Goal of the exercise
Reproduce exactly the lines below, starting at the line that contains "You are a computer-use" and ending with the last line of the records, both included; leave out any pictures.

(Saved entries)
- - - - -

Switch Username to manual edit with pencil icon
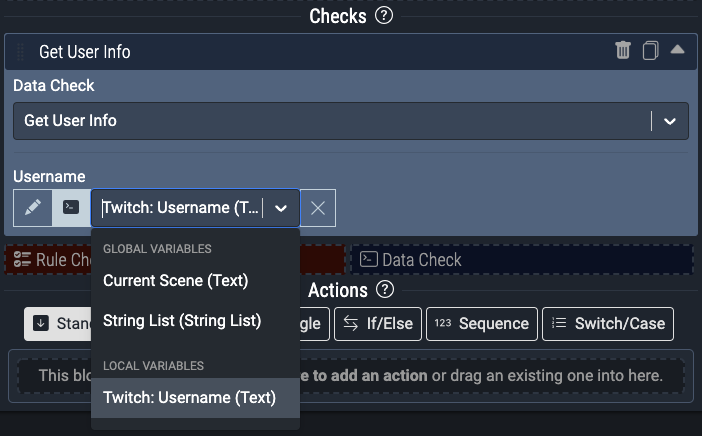[x=33, y=208]
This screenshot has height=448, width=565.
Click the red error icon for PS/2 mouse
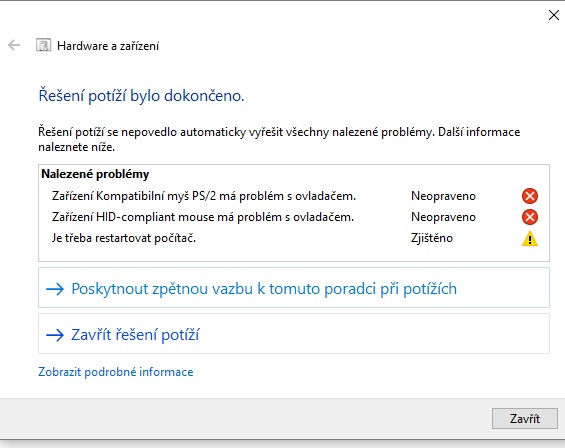pos(530,196)
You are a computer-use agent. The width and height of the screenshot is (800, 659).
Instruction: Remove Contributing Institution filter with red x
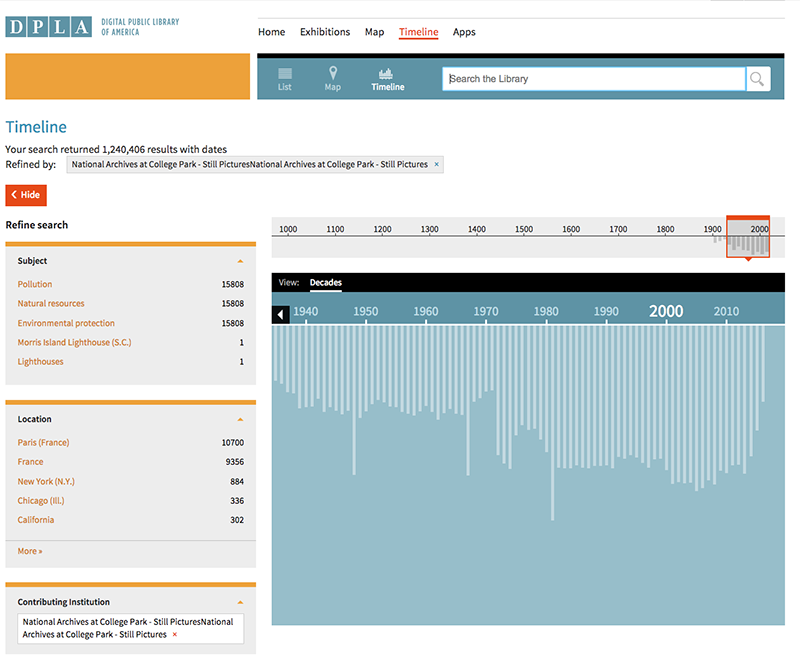[x=175, y=635]
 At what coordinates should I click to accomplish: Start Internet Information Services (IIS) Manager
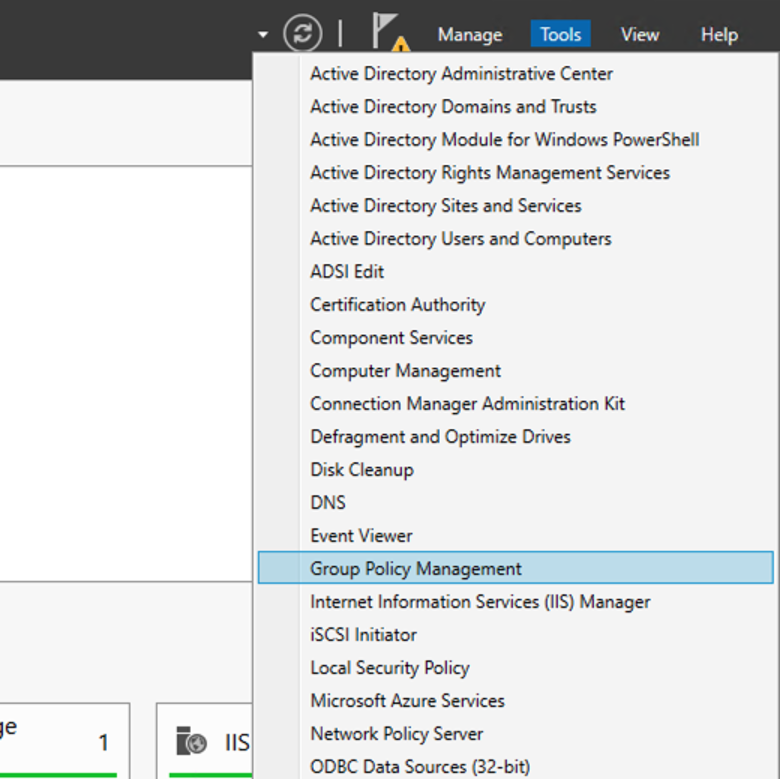(x=480, y=601)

- - - - -

Answer section
You are a computer-use agent. The width and height of the screenshot is (800, 659).
Instruction: Remove Contributing Institution filter with red x
[x=175, y=635]
 At what coordinates should I click to accomplish: Start Internet Information Services (IIS) Manager
(x=480, y=601)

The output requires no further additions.